Now, what would happen if we ask our model to generate the next token after http? Note that we are using http and not https.
Will it try to predict s to make https? Very unlikely. The model has never encountered a sequence of tokens such as http + s. Instead, it has always seen https as a single token during training. It will be biased and more likely predict :// directly, resulting in an insecure URL.
In this case, this boundary problem only introduces a slight bias. However, in some cases, it can lead to completely wrong outputs.
Let's say we give it https: and ask it to predict the next token.
The tokenizer will encode this as https + :.
Now, what will be the next token? //? You guessed it-it won't. It barely or even never saw such a sequence in its training data. The : that was added can disturb the distribution immensely. It finds itself in a situation where it may even avoid using the correct token, prioritizing token sequences that it actually saw in its training data. This can potentially lead to completely wrong outputs, making invalid URLs in this case.
With our previous template in mind, we have no way to know, for example, how ...[/INST]... will be tokenized. In very bad scenarios, we may end up with [/INST] Fine tokenized as [/ + INST + ] Fine. Creating boundary problems around our special strings.
This highlights the importance of understanding and addressing boundary problems in tokenization. Ensuring that the model is trained on a diverse and comprehensive dataset can help mitigate some of these issues, and other techniques may also make the model more robust.
Solution A
One possible solution involves reworking our template to ensure the last token is a clean expected token resulting in an expected sequence. We can do this by encoding the user message encapsulated with the special strings on its own, and only after we encode the assistant response and concatenate both sequences.
The result would be:
BOS_ID
+ encode("[INST] Hello, how are you? [/INST]")
+ encode("Fine, and you?") + EOS_ID
+ encode("[INST] I'm doing great! [/INST]")
+ encode("Glad to hear!") + EOS_IDWith this method, we are certain that the sequence provided to the model for completion, which will most of the time end with a clean [/INST] properly tokenized, will not have any boundary problems.
Tokenizer V1
With all of this in mind, we are actually very close to understanding everything needed to know about our very first tokenizer used for our very first model Mistral 7B v0.1 and Mistral 7B v0.2, as well as Mixtral 8x7B v0.1. The only difference concerns the string representation. Previously, we mentioned that the string representation could look like:
<s>[INST] Hello, how are you? [/INST] Fine, and you?</s>[INST] I'm doing great! [/INST] Glad to hear!</s>However, our first tokenizers used sentencepiece, which encodes by default by prepending with a whitespace. This means that at each encoding step, we add a new whitespace at the start. Meaning, for example, that encode("[INST] Hello, how are you? [/INST]") will actually encode " [INST] Hello, how are you? [/INST]".

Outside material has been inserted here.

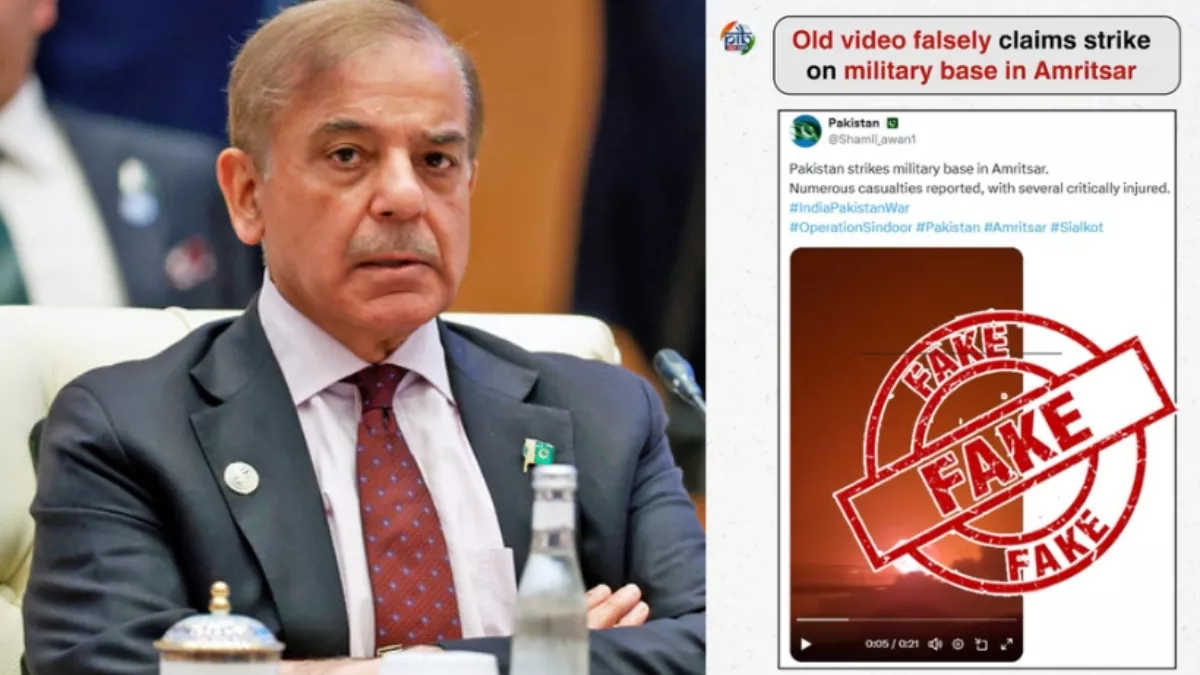Expand the video to fullscreen
1200x675 pixels.
pos(1006,644)
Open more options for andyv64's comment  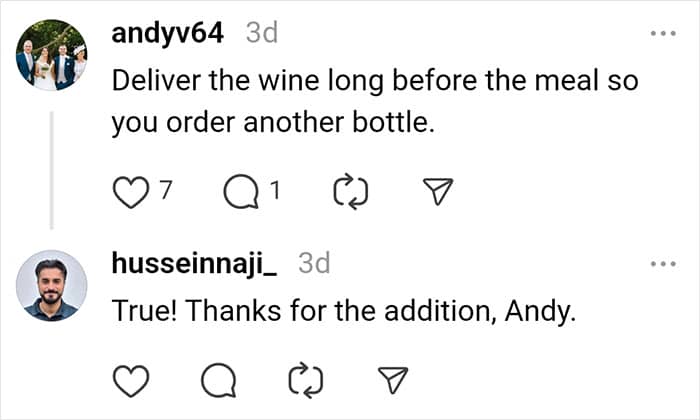click(x=662, y=34)
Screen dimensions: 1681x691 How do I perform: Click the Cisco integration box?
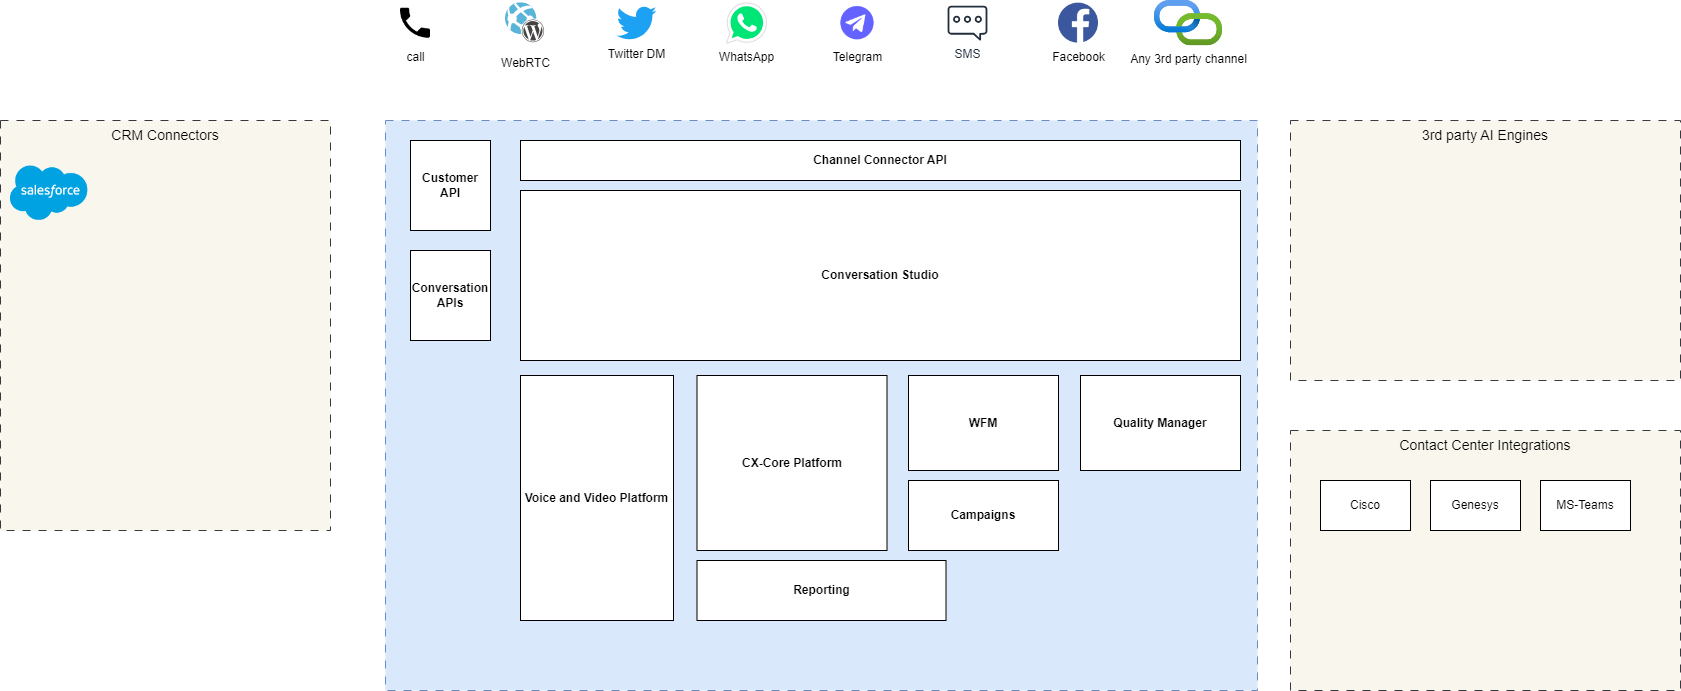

With this in mind, we end up with:
<s> [INST] Hello, how are you? [/INST] Fine, and you?</s> [INST] I'm doing great! [/INST] Glad to hear!</s>Solution B - Token Healing
The previous solution does not fully solve the problem for more general cases, but only around the special strings. This means that if we desire to prefix/prefill a string for the assistant response, we will once more encounter boundary issues.
This problem also affects even more basic models that are not fine-tuned for chat completions. This means that you are constantly a victim of boundary issues when using a base model.
Token Healing addresses the problem by simply removing the last token of the sequence and then constraining the next token generation to start with a string corresponding to the removed token. This completely solves our boundary problem at the cost of one token generation.
Let's take our URL example, when with a sequence such as https + :, we remove our last token : and then constrain the next token generation to start with ":", allowing our model to properly predict ://.